[Element and text location data]
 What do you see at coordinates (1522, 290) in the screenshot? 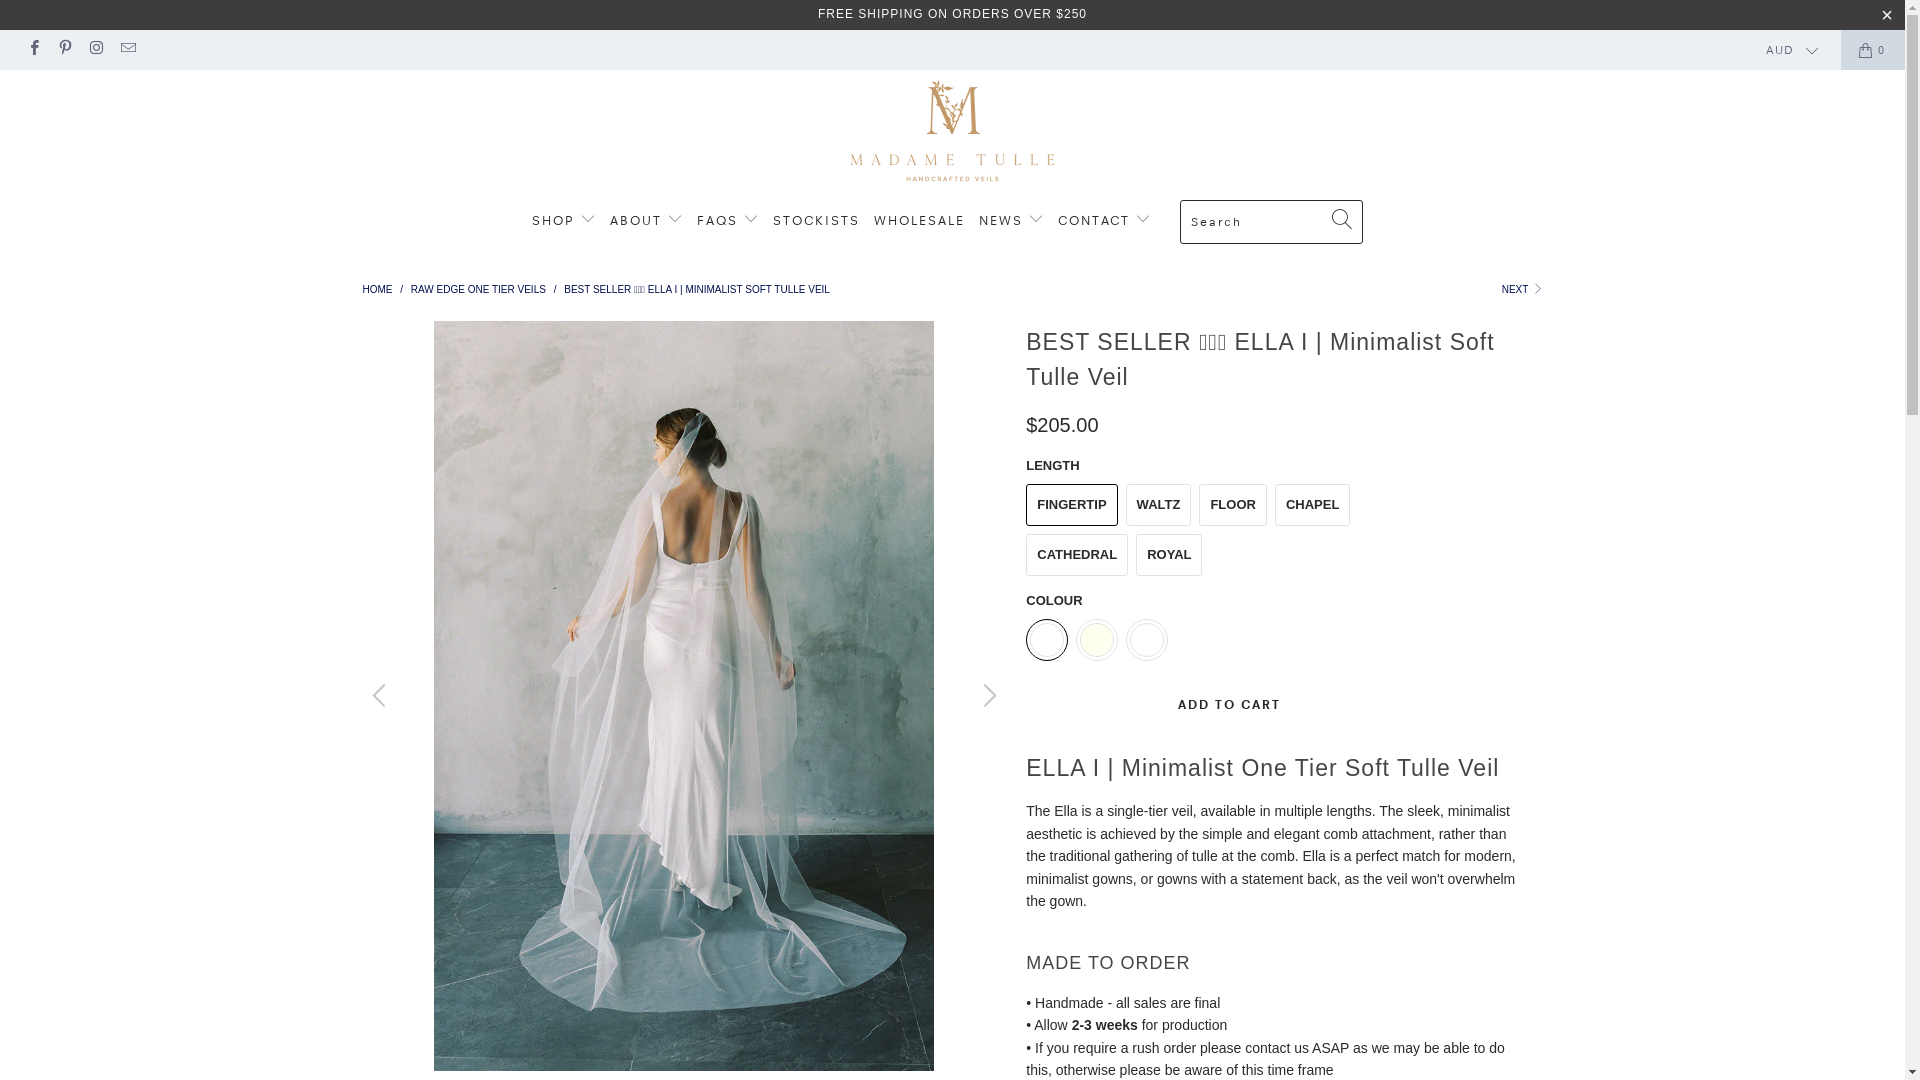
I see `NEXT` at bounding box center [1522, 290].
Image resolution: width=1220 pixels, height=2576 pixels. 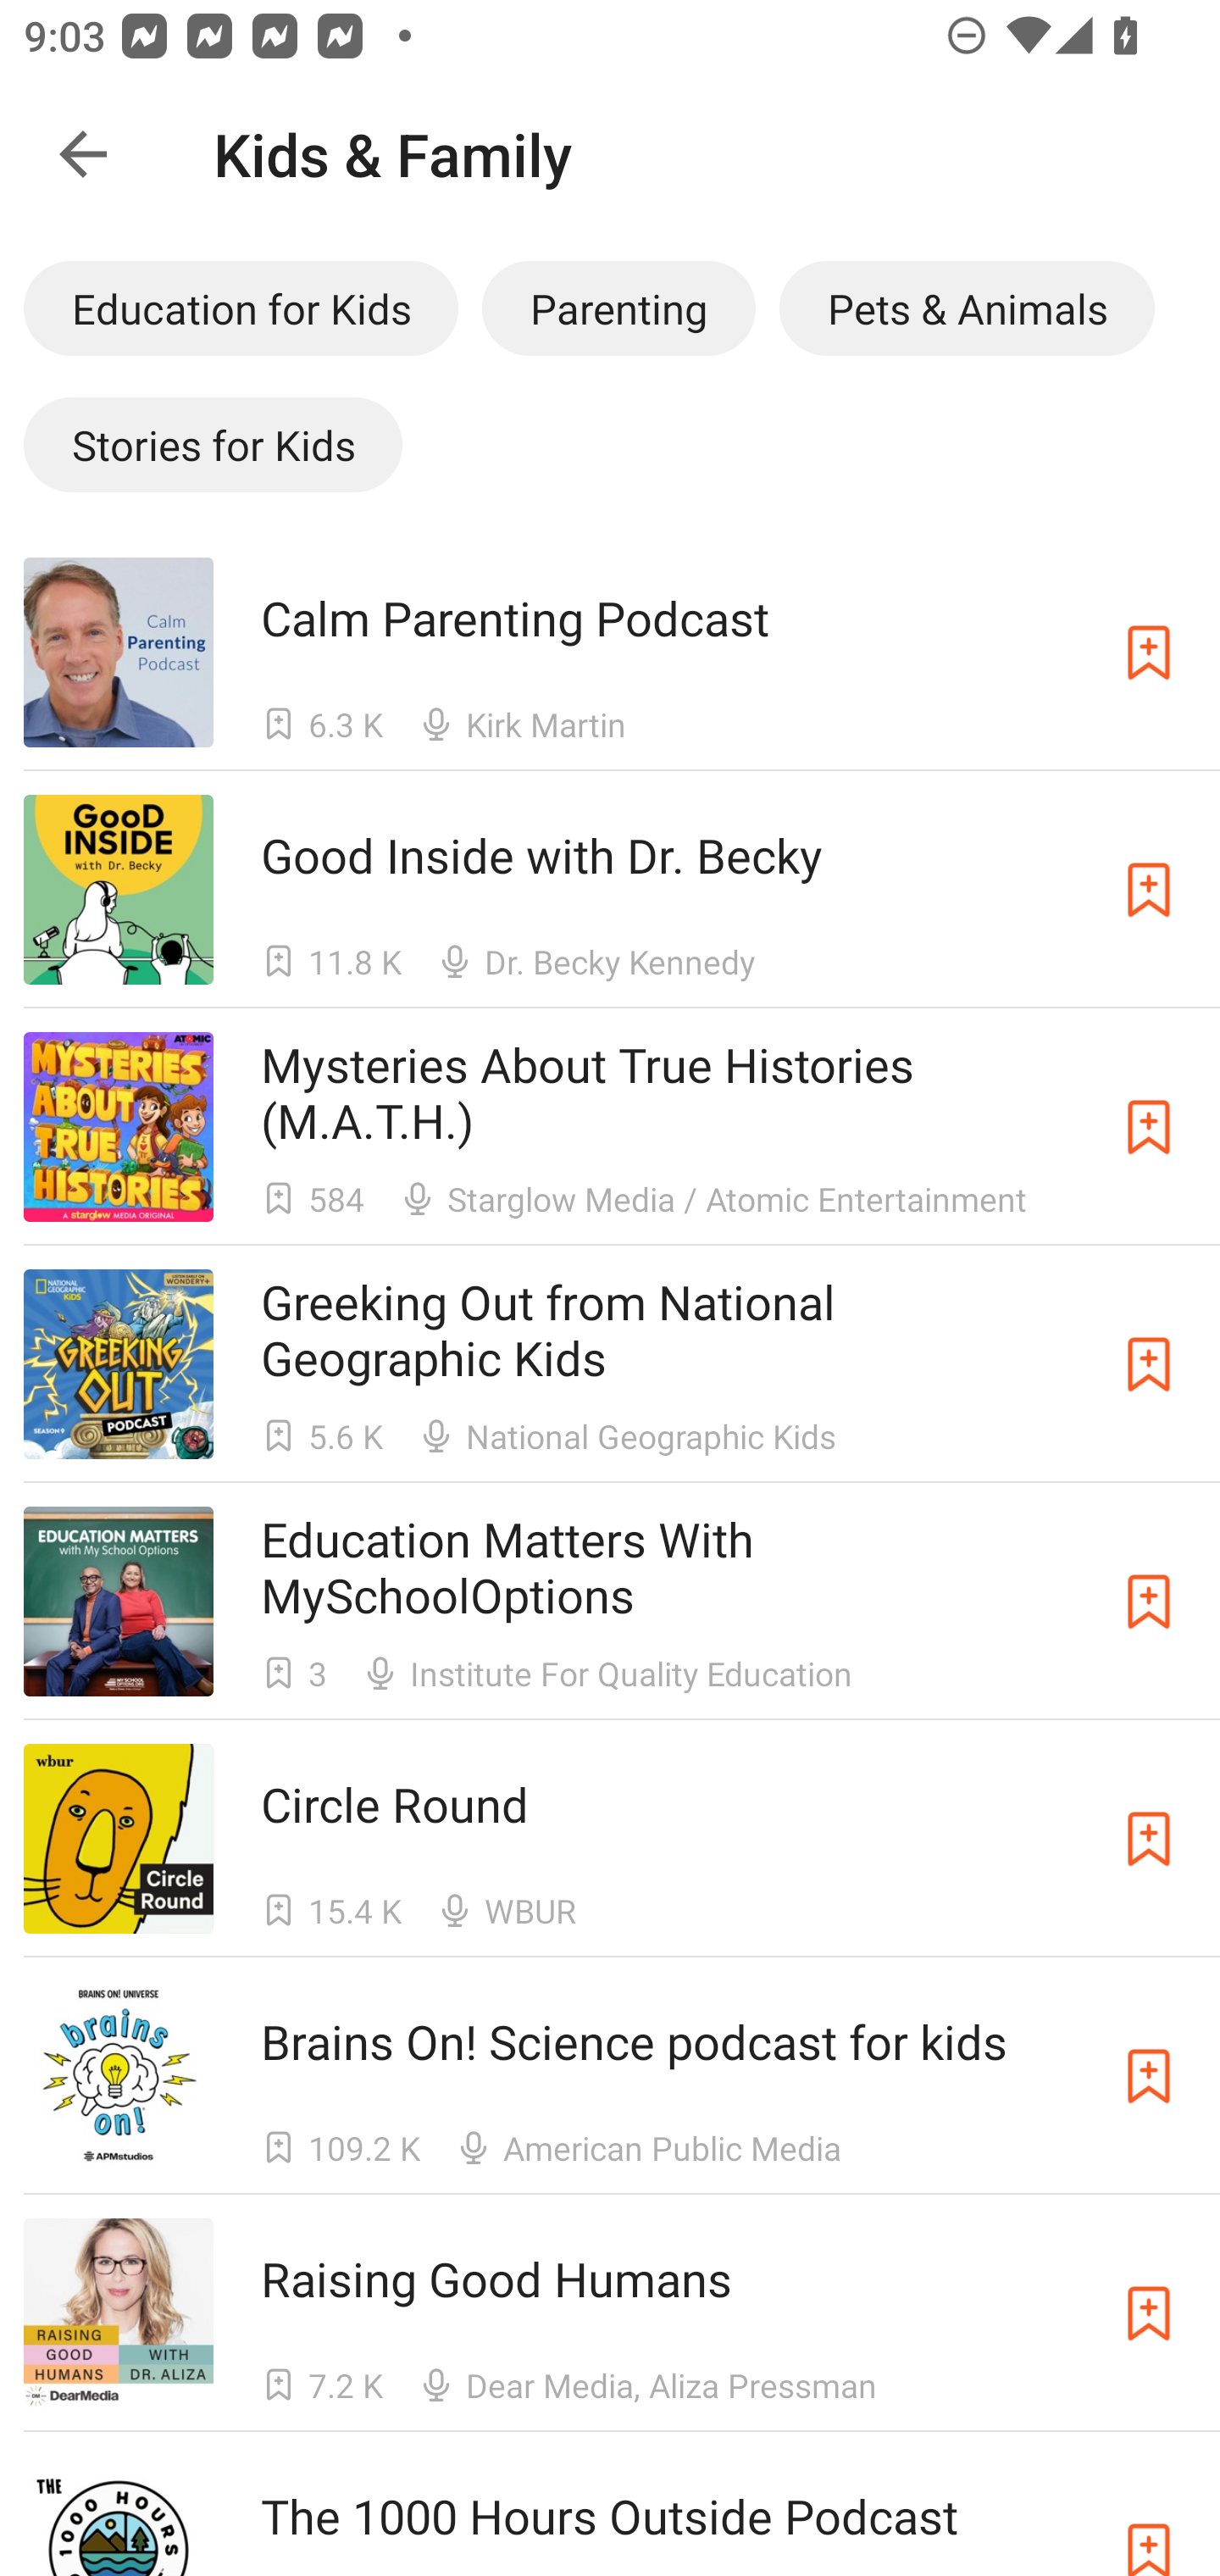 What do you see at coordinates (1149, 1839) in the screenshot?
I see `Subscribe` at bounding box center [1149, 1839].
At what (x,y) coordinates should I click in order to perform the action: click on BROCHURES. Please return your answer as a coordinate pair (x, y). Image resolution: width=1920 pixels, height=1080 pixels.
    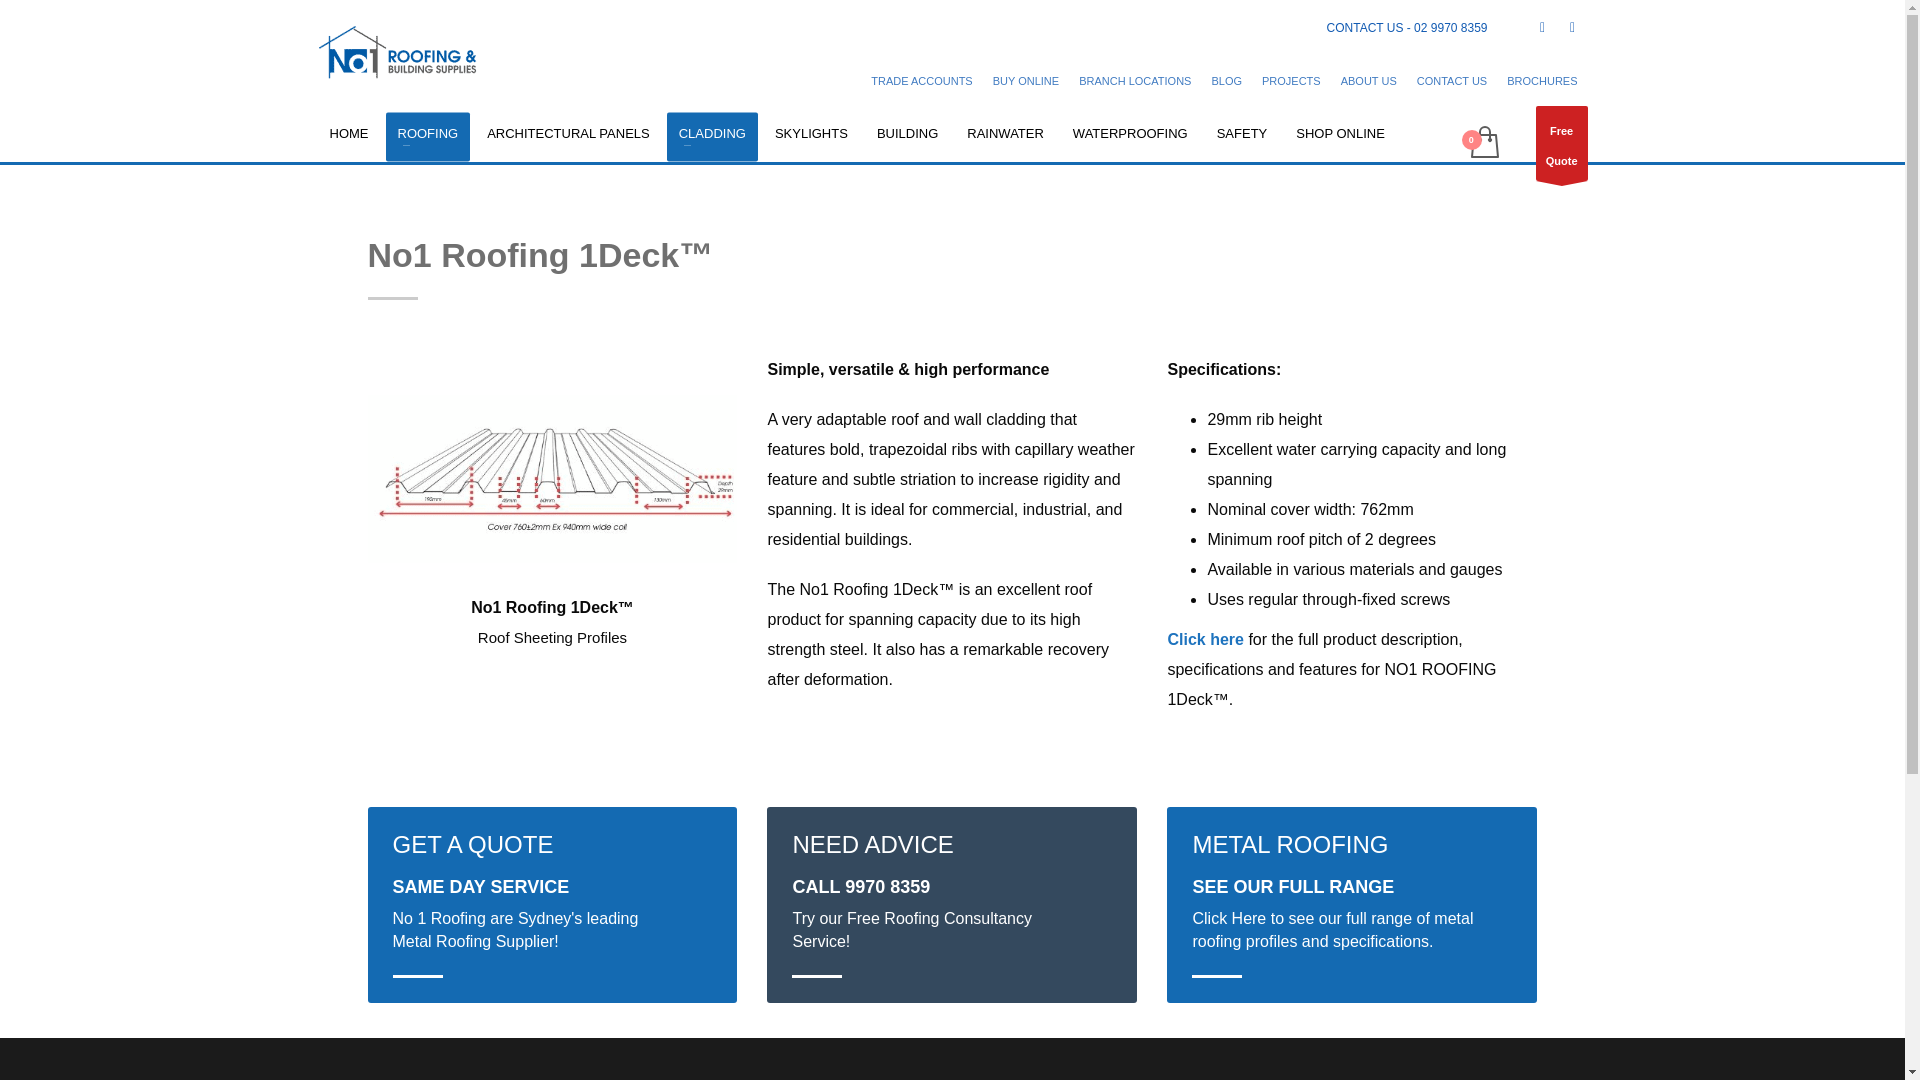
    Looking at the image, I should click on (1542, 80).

→ AIM OF THE EXERCISE: Reproduce verbatim every line of the records from the one containing "At what (x,y)" through the end of the records, both ends included, omitting the pictures.

→ RESPONSE TO THIS TASK:
At what (x,y) coordinates should I click in order to perform the action: click on BROCHURES. Please return your answer as a coordinate pair (x, y). Image resolution: width=1920 pixels, height=1080 pixels.
    Looking at the image, I should click on (1542, 80).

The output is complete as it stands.